Personal computers were just becoming more widely available to the public when I was in elementary school. At home, my brothers and I were addicted to playing a fire truck-cat game we had on our clunker of a PC. In middle school, our computer lab got the hip upgrade to first generation iMacs. Those gumdrop shaped and colored computers from the late 90s were mesmerizing, even if their function left something to be desired. Their games were of course restricted by the school’s network administrator. A computer game could only be a distraction, certainly not educational, right?

Fast forward a little over a decade and we have Discover Water: The Project WET Foundation’s online site dedicated to educating students about our most precious natural resource. I’ve explored Discover Water quite a bit and am confident that if it were available on those first generation iMacs back in middle school, teachers and administrators would have eagerly promoted the science-based website and the multitude of games and activities it offers as an exception to the computer game ban.

Educators today would (and do) feel the same. The Discover Water pilot involved 59 teachers and 3,746 students from schools across the United States. The site covers water-related topics ranging from the water cycle and oceans to wise water use and watersheds. Each topic includes fun games and activities, an approach to learning known as “gamification education.” Discover Water—and all of Project WET’s materials—represent a shift in our approach to education.

Discover Water

Young people today are increasingly raised in a bubble of 21st century technology and we would be doing future generations a great disservice if our educational systems remained stuck in the 20th Century. I’m hard-pressed to come up with a profession that does not use technology directly or indirectly, but I can think of many examples of educators embracing technology to relate with and encourage their students. For brevity, I focus on one shining example: my high school AP biology teacher.

Biohazard 5

Bozeman High School’s Paul Andersen is one of the most fun and interactive teachers I’ve been fortunate enough to have in school. Last year, he was Montana’s 2011 Teacher of the Year and made it to the top four finalists for the National Teacher of the Year award. The zig to his zag? Andersen used Moodle to transform his Bozeman High School science classroom into “Biohazard 5,” an alternate reality game (ARG) consisting of video podcasts, hundreds of science questions and quizzes, fun activities, and levels with points leading to high scorers and grades. Andersen’s YouTube channel, BozemanBiology, is also a hit, with over 200 videos and more than 4 million channel views.
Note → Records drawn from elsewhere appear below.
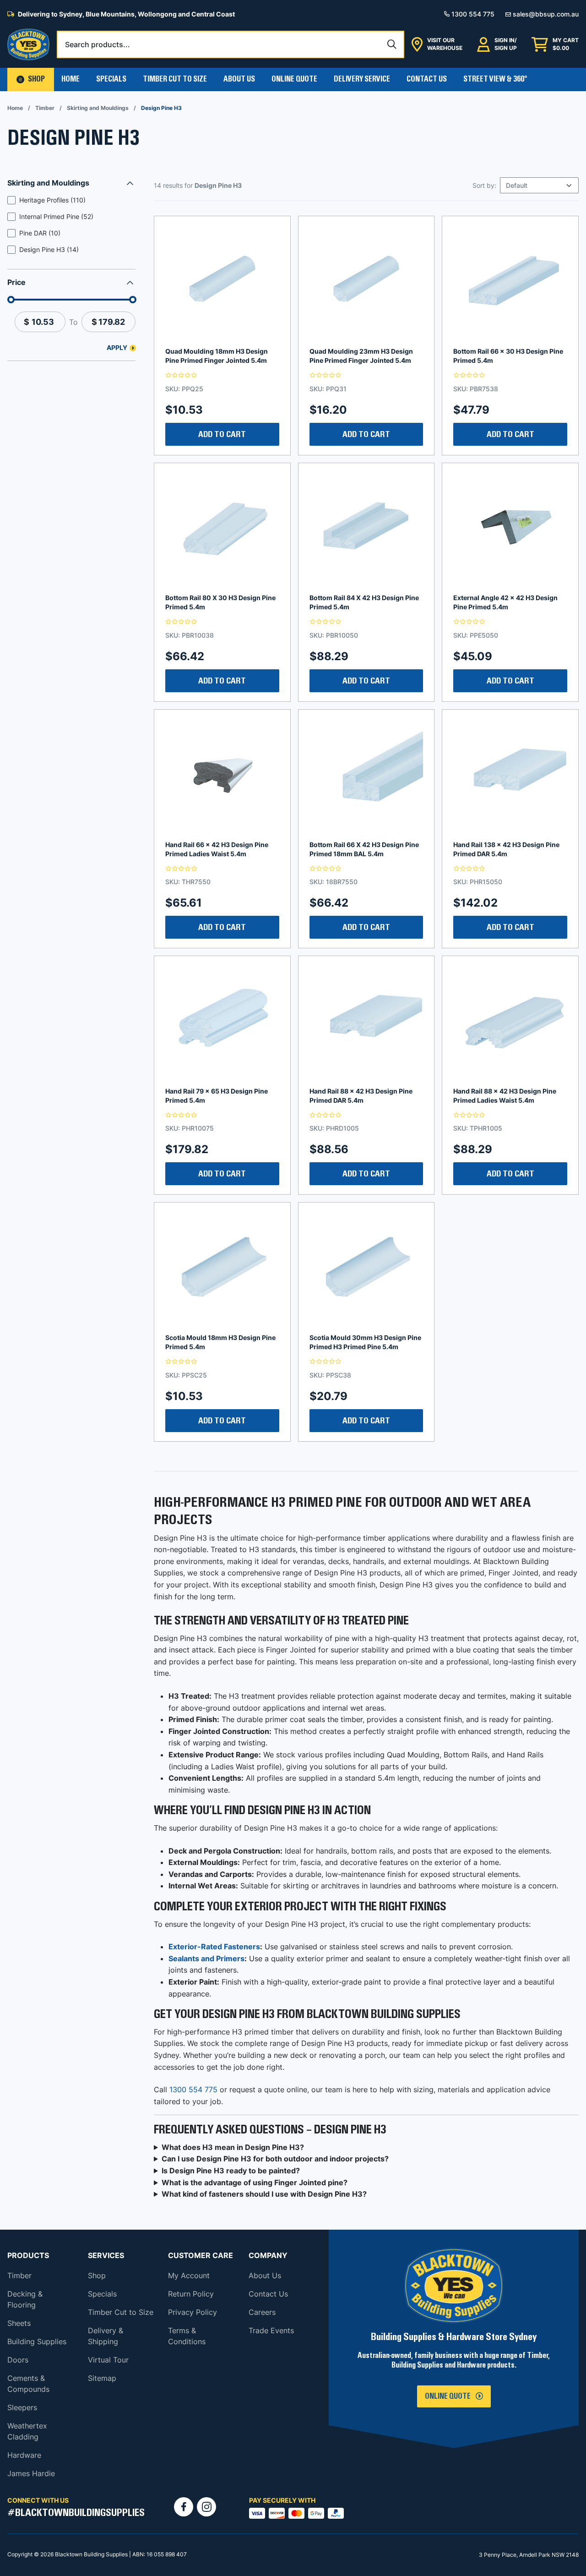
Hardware (24, 2455)
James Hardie (31, 2473)
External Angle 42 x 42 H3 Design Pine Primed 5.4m (505, 602)
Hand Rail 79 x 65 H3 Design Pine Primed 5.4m (216, 1095)
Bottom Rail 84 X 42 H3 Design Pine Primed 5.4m (364, 602)
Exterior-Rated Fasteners (214, 1946)
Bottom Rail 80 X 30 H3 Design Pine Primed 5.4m (220, 602)
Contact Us (427, 79)
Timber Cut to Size (120, 2312)
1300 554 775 (193, 2089)
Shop (97, 2275)
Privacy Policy (192, 2312)
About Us (239, 79)
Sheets (19, 2323)
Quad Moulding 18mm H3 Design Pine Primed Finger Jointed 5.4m (216, 355)
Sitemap (102, 2378)
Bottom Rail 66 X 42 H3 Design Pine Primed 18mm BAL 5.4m (364, 849)
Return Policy (191, 2293)
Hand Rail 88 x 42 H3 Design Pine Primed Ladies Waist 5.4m (504, 1095)
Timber (44, 107)
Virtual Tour (108, 2359)
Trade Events (271, 2330)
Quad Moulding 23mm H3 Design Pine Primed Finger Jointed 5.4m (361, 355)
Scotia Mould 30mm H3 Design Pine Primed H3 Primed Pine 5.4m (365, 1342)
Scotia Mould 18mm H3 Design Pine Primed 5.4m (220, 1342)
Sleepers (22, 2407)
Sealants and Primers (206, 1958)
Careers (262, 2312)
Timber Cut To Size (175, 79)
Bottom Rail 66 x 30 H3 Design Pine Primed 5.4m (508, 355)
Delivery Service (362, 79)
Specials (111, 79)
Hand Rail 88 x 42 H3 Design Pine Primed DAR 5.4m (360, 1095)
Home (70, 79)
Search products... (97, 44)
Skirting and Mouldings (98, 107)
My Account (189, 2275)
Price (16, 282)
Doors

On his website, Andersen points out how traditional classrooms keep every student at the same level. This prevents exceptional students from learning more (boring) and leaves students that need more time to master material behind (frustrating). Biohazard 5, however, allowed students to learn at their own pace and tap into their full potential. Incorporating technology into education presents a whole new set of challenges, of course, but that is not an excuse for ignoring the role of technology in the lives of today’s and tomorrow’s young people.

Which brings me back to Project WET’s Discover Water. Like Andersen’s classroom leveling system, Project WET plans to add a badge system to the website so students and teachers can acquire and document learning in an individualized, self-paced manner. Early this year, Discover Water made it to the third level in the Digital Media and Learning, Badges for Lifelong Learning competition sponsored by the MacArthur Foundation. The primary goal of Discover Water’s badge system is to give players—whether in a formal classroom setting or learning just for fun—credit for their efforts and a sense of accomplishment.

Both Discover Water and Biohazard 5 stand as success stories where education standards and technology can merge and teachers are afforded new ways to access student learning.